The report comes amid tensions between Washington and Beijing over Taiwan plus other issues, and deteriorating frictions between the White House and the Kremlin over Russia’s war in Ukraine.
“The new global environment is fundamentally different than anything experienced in the past, even in the darkest days of the Cold War. The US is on the cusp of having not one, but two nuclear peer adversaries, each with ambitions to change the international status quo, by force, if necessary,” it cautioned.
The new assessment would overturn current US national security strategy, calling for winning one conflict while deterring another. It also calls for huge defense spending increases with uncertain Congressional support.
“While it requires significant investment to maintain a strategic posture sufficient to prevent war with a major power, it will be far more expensive, in lives and resources, to fight such a war,” the report said.
The panel warned that the US is currently without a comprehensive strategy to tackle two simultaneous nuclear wars with its two big rivals, calling on Washington to invest more in missile defense, including systems that could “deter and defeat coercive attacks by Russia and China.”
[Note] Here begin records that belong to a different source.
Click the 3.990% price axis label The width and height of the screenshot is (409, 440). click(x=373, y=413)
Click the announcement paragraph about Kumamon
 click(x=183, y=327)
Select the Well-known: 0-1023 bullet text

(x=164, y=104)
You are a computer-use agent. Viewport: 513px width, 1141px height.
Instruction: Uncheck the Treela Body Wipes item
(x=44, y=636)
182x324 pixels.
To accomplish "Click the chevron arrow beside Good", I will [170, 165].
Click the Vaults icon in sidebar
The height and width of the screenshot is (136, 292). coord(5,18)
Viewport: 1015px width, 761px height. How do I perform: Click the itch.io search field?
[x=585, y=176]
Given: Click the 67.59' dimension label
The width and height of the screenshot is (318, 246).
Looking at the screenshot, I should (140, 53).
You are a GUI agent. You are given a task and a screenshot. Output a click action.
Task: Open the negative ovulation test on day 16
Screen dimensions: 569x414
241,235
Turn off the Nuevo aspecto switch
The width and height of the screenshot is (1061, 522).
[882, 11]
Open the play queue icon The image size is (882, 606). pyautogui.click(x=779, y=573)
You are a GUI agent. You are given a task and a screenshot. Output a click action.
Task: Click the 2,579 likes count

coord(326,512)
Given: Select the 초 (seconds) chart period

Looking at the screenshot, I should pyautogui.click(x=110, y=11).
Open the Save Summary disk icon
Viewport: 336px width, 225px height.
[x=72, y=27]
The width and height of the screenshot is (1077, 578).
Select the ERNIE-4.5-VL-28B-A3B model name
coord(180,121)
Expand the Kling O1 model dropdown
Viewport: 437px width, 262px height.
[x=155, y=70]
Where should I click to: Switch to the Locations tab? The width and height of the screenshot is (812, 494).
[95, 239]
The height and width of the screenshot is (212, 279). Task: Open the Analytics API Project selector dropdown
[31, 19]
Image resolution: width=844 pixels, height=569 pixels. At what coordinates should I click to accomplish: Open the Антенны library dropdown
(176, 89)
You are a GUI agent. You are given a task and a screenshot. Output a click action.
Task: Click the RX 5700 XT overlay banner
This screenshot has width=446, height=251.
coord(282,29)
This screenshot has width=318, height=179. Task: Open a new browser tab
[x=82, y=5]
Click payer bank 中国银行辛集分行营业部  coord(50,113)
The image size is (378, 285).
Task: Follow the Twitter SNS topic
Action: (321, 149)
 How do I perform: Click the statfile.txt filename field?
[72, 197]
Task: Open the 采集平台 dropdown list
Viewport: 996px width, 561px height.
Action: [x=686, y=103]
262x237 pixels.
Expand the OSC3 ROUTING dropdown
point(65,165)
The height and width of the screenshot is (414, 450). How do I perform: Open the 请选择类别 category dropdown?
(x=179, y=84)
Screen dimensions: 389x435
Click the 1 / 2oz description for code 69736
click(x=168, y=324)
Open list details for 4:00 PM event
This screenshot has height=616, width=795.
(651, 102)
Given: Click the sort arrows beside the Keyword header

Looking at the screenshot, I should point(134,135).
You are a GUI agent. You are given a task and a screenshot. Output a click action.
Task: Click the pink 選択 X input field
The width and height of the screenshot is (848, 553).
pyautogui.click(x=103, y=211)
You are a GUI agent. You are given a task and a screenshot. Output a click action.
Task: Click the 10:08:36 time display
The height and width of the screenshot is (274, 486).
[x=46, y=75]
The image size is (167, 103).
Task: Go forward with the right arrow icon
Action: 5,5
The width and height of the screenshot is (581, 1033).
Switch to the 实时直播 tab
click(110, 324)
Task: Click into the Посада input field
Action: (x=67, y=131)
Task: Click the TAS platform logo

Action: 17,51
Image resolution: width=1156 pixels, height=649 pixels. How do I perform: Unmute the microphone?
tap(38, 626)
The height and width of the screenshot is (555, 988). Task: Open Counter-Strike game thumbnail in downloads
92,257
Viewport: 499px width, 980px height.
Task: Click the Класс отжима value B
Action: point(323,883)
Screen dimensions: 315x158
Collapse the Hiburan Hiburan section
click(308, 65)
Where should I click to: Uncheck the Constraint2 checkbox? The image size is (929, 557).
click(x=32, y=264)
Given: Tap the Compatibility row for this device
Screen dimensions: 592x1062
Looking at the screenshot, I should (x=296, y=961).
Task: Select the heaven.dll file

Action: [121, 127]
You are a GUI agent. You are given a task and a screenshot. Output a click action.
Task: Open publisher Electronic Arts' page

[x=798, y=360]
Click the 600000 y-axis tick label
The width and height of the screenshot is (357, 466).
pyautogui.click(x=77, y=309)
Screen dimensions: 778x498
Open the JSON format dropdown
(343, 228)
“US defense strategy to address the two-nuclear-peer threat requires a US nuclear force that is either larger in size, different in composition, or both,” it said, stressing that Washington “lacks a comprehensive strategy to address the looming two-nuclear-peer threat environment.”
Following the release of the report on Thursday, Roger Wicker, a top Republican on the US Senate Committee on Armed Services expressed his worries over the US’s current military might in case such wars break out.
“It is apparent from the report that there is much more that we should be doing to ensure our military, and particularly our nuclear forces, are capable of deterring two near-peer nuclear adversaries at the same time,” he said.